[Data records]

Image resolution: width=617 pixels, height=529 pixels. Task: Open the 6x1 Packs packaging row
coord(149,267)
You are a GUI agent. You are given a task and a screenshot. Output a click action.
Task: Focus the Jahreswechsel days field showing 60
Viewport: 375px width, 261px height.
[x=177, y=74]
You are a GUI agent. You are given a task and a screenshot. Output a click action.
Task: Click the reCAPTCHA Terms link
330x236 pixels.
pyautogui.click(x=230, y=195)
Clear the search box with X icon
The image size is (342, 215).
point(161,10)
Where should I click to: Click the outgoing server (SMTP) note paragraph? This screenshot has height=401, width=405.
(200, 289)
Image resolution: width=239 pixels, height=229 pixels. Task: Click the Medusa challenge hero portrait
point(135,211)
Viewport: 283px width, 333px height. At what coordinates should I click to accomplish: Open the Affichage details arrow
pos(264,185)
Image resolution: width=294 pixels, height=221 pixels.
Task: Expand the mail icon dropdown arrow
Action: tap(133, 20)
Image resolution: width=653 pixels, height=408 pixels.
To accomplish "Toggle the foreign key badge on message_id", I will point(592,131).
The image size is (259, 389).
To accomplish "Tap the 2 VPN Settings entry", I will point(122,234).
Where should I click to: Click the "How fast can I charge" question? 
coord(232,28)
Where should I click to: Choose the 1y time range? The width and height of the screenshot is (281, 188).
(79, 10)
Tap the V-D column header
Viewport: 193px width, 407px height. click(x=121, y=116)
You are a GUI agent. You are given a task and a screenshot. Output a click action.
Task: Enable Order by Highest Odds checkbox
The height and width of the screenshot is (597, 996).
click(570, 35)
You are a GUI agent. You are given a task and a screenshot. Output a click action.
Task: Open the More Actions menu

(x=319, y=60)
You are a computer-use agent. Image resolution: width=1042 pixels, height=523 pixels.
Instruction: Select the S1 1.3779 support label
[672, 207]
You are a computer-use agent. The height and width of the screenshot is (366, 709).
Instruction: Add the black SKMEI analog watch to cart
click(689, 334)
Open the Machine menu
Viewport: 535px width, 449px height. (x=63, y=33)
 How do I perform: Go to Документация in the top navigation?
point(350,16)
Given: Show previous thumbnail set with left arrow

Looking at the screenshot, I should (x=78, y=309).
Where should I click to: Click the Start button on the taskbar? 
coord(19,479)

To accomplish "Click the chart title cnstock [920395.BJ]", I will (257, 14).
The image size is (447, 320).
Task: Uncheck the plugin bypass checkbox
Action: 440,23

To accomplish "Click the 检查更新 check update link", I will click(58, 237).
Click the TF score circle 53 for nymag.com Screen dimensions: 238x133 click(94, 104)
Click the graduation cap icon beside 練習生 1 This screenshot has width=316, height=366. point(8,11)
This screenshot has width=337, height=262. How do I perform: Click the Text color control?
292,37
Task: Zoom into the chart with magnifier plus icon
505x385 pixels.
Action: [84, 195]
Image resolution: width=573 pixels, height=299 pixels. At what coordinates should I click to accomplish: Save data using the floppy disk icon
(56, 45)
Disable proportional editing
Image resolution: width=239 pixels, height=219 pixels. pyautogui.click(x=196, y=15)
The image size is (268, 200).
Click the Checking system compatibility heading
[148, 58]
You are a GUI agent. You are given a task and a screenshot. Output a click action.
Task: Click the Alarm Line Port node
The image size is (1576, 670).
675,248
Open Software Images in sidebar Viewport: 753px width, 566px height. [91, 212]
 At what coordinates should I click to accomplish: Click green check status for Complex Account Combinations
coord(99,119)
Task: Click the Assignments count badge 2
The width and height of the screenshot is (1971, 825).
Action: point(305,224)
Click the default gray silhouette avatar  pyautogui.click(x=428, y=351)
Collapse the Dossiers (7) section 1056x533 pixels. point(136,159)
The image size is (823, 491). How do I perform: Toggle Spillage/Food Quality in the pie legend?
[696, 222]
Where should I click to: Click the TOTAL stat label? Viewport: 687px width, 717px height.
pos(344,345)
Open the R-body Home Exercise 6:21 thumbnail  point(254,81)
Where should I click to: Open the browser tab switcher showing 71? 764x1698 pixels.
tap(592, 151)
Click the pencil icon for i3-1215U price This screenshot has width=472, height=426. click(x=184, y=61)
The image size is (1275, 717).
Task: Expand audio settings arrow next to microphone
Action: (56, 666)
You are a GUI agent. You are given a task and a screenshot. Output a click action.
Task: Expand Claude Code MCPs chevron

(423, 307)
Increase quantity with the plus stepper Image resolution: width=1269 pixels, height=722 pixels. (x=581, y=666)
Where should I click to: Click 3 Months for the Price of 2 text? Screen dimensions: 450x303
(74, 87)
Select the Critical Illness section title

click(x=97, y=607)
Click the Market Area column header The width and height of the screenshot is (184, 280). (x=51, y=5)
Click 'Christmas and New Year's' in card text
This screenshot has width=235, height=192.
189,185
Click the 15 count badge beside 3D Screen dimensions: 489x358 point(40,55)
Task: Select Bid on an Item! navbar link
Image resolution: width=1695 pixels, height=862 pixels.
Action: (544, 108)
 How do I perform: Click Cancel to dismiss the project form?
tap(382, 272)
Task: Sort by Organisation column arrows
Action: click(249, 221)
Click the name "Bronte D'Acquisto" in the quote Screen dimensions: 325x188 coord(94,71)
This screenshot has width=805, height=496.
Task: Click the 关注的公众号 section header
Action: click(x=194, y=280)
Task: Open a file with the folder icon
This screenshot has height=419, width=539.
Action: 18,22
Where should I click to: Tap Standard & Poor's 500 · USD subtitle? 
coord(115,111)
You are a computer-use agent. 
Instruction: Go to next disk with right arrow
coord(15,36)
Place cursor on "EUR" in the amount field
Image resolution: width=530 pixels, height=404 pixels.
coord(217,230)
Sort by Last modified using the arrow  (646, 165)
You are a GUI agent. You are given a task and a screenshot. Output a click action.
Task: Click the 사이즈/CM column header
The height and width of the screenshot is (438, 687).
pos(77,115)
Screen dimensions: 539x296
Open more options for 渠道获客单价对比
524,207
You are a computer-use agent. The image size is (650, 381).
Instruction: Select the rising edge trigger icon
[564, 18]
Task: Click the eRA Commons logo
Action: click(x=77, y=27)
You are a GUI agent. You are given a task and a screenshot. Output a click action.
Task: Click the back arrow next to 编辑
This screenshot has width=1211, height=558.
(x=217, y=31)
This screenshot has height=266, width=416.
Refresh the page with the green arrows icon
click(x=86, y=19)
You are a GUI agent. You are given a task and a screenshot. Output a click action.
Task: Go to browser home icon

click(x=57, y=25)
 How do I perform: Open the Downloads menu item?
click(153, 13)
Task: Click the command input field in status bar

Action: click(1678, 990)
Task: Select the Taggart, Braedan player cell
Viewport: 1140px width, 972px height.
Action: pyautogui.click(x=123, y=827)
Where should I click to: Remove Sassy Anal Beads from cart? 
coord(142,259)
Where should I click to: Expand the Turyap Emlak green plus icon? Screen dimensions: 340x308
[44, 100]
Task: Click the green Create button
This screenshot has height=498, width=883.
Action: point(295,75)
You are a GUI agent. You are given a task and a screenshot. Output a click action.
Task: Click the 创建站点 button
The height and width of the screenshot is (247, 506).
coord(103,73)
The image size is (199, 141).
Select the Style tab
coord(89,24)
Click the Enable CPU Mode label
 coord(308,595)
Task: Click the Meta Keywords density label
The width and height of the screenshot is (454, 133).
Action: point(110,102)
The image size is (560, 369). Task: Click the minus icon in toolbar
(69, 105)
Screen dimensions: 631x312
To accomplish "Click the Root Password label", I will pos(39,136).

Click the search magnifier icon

[WORK ORDER] All of the entries must be written out exactly as they stand.

[SOLUTION]
Image resolution: width=617 pixels, height=529 pixels. Task: Open the 6x1 Packs packaging row
coord(149,267)
You are a GUI agent. You are given a task and a screenshot. Output a click action.
Task: Focus the Jahreswechsel days field showing 60
Viewport: 375px width, 261px height.
[x=177, y=74]
You are a GUI agent. You are given a task and a screenshot. Output a click action.
Task: Click the reCAPTCHA Terms link
330x236 pixels.
pyautogui.click(x=230, y=195)
Clear the search box with X icon
The image size is (342, 215).
point(161,10)
Where should I click to: Click the outgoing server (SMTP) note paragraph? This screenshot has height=401, width=405.
(200, 289)
Image resolution: width=239 pixels, height=229 pixels. Task: Click the Medusa challenge hero portrait
point(135,211)
Viewport: 283px width, 333px height. At what coordinates should I click to accomplish: Open the Affichage details arrow
pos(264,185)
Image resolution: width=294 pixels, height=221 pixels.
Task: Expand the mail icon dropdown arrow
Action: tap(133, 20)
Image resolution: width=653 pixels, height=408 pixels.
To accomplish "Toggle the foreign key badge on message_id", I will point(592,131).
The image size is (259, 389).
To accomplish "Tap the 2 VPN Settings entry", I will point(122,234).
Where should I click to: Click the "How fast can I charge" question? 
coord(232,28)
Where should I click to: Choose the 1y time range? The width and height of the screenshot is (281, 188).
(79, 10)
Tap the V-D column header
Viewport: 193px width, 407px height. click(x=121, y=116)
You are a GUI agent. You are given a task and a screenshot. Output a click action.
Task: Enable Order by Highest Odds checkbox
The height and width of the screenshot is (597, 996).
click(570, 35)
You are a GUI agent. You are given a task and a screenshot. Output a click action.
Task: Open the More Actions menu

(x=319, y=60)
You are a computer-use agent. Image resolution: width=1042 pixels, height=523 pixels.
Instruction: Select the S1 1.3779 support label
[672, 207]
You are a computer-use agent. The height and width of the screenshot is (366, 709).
Instruction: Add the black SKMEI analog watch to cart
click(689, 334)
Open the Machine menu
Viewport: 535px width, 449px height. (x=63, y=33)
 How do I perform: Go to Документация in the top navigation?
point(350,16)
Given: Show previous thumbnail set with left arrow

Looking at the screenshot, I should (x=78, y=309).
Where should I click to: Click the Start button on the taskbar? 
coord(19,479)

To accomplish "Click the chart title cnstock [920395.BJ]", I will (257, 14).
The image size is (447, 320).
Task: Uncheck the plugin bypass checkbox
Action: 440,23

To accomplish "Click the 检查更新 check update link", I will click(58, 237).
Click the TF score circle 53 for nymag.com Screen dimensions: 238x133 click(94, 104)
Click the graduation cap icon beside 練習生 1 This screenshot has width=316, height=366. point(8,11)
This screenshot has width=337, height=262. How do I perform: Click the Text color control?
292,37
Task: Zoom into the chart with magnifier plus icon
505x385 pixels.
Action: [84, 195]
Image resolution: width=573 pixels, height=299 pixels. At what coordinates should I click to accomplish: Save data using the floppy disk icon
(56, 45)
Disable proportional editing
Image resolution: width=239 pixels, height=219 pixels. pyautogui.click(x=196, y=15)
The image size is (268, 200).
Click the Checking system compatibility heading
[148, 58]
You are a GUI agent. You are given a task and a screenshot. Output a click action.
Task: Click the Alarm Line Port node
The image size is (1576, 670).
675,248
Open Software Images in sidebar Viewport: 753px width, 566px height. [91, 212]
 At what coordinates should I click to accomplish: Click green check status for Complex Account Combinations
coord(99,119)
Task: Click the Assignments count badge 2
The width and height of the screenshot is (1971, 825).
Action: point(305,224)
Click the default gray silhouette avatar  pyautogui.click(x=428, y=351)
Collapse the Dossiers (7) section 1056x533 pixels. point(136,159)
The image size is (823, 491). How do I perform: Toggle Spillage/Food Quality in the pie legend?
[696, 222]
Where should I click to: Click the TOTAL stat label? Viewport: 687px width, 717px height.
pos(344,345)
Open the R-body Home Exercise 6:21 thumbnail  point(254,81)
Where should I click to: Open the browser tab switcher showing 71? 764x1698 pixels.
tap(592, 151)
Click the pencil icon for i3-1215U price This screenshot has width=472, height=426. click(x=184, y=61)
The image size is (1275, 717).
Task: Expand audio settings arrow next to microphone
Action: (56, 666)
You are a GUI agent. You are given a task and a screenshot. Output a click action.
Task: Expand Claude Code MCPs chevron

(423, 307)
Increase quantity with the plus stepper Image resolution: width=1269 pixels, height=722 pixels. (x=581, y=666)
Where should I click to: Click 3 Months for the Price of 2 text? Screen dimensions: 450x303
(74, 87)
Select the Critical Illness section title

click(x=97, y=607)
Click the Market Area column header The width and height of the screenshot is (184, 280). (x=51, y=5)
Click 'Christmas and New Year's' in card text
This screenshot has width=235, height=192.
189,185
Click the 15 count badge beside 3D Screen dimensions: 489x358 point(40,55)
Task: Select Bid on an Item! navbar link
Image resolution: width=1695 pixels, height=862 pixels.
Action: (544, 108)
 How do I perform: Click Cancel to dismiss the project form?
tap(382, 272)
Task: Sort by Organisation column arrows
Action: click(249, 221)
Click the name "Bronte D'Acquisto" in the quote Screen dimensions: 325x188 coord(94,71)
This screenshot has width=805, height=496.
Task: Click the 关注的公众号 section header
Action: click(x=194, y=280)
Task: Open a file with the folder icon
This screenshot has height=419, width=539.
Action: 18,22
Where should I click to: Tap Standard & Poor's 500 · USD subtitle? 
coord(115,111)
You are a computer-use agent. 
Instruction: Go to next disk with right arrow
coord(15,36)
Place cursor on "EUR" in the amount field
Image resolution: width=530 pixels, height=404 pixels.
coord(217,230)
Sort by Last modified using the arrow  (646, 165)
You are a GUI agent. You are given a task and a screenshot. Output a click action.
Task: Click the 사이즈/CM column header
The height and width of the screenshot is (438, 687).
pos(77,115)
Screen dimensions: 539x296
Open more options for 渠道获客单价对比
524,207
You are a computer-use agent. The image size is (650, 381).
Instruction: Select the rising edge trigger icon
[564, 18]
Task: Click the eRA Commons logo
Action: click(x=77, y=27)
You are a GUI agent. You are given a task and a screenshot. Output a click action.
Task: Click the back arrow next to 编辑
This screenshot has width=1211, height=558.
(x=217, y=31)
This screenshot has height=266, width=416.
Refresh the page with the green arrows icon
click(x=86, y=19)
You are a GUI agent. You are given a task and a screenshot. Output a click action.
Task: Go to browser home icon

click(x=57, y=25)
 How do I perform: Open the Downloads menu item?
click(153, 13)
Task: Click the command input field in status bar

Action: click(1678, 990)
Task: Select the Taggart, Braedan player cell
Viewport: 1140px width, 972px height.
Action: pyautogui.click(x=123, y=827)
Where should I click to: Remove Sassy Anal Beads from cart? 
coord(142,259)
Where should I click to: Expand the Turyap Emlak green plus icon? Screen dimensions: 340x308
[44, 100]
Task: Click the green Create button
This screenshot has height=498, width=883.
Action: point(295,75)
You are a GUI agent. You are given a task and a screenshot. Output a click action.
Task: Click the 创建站点 button
The height and width of the screenshot is (247, 506).
coord(103,73)
The image size is (199, 141).
Select the Style tab
coord(89,24)
Click the Enable CPU Mode label
 coord(308,595)
Task: Click the Meta Keywords density label
The width and height of the screenshot is (454, 133).
Action: point(110,102)
The image size is (560, 369). Task: Click the minus icon in toolbar
(69, 105)
Screen dimensions: 631x312
To accomplish "Click the Root Password label", I will pos(39,136).

Click the search magnifier icon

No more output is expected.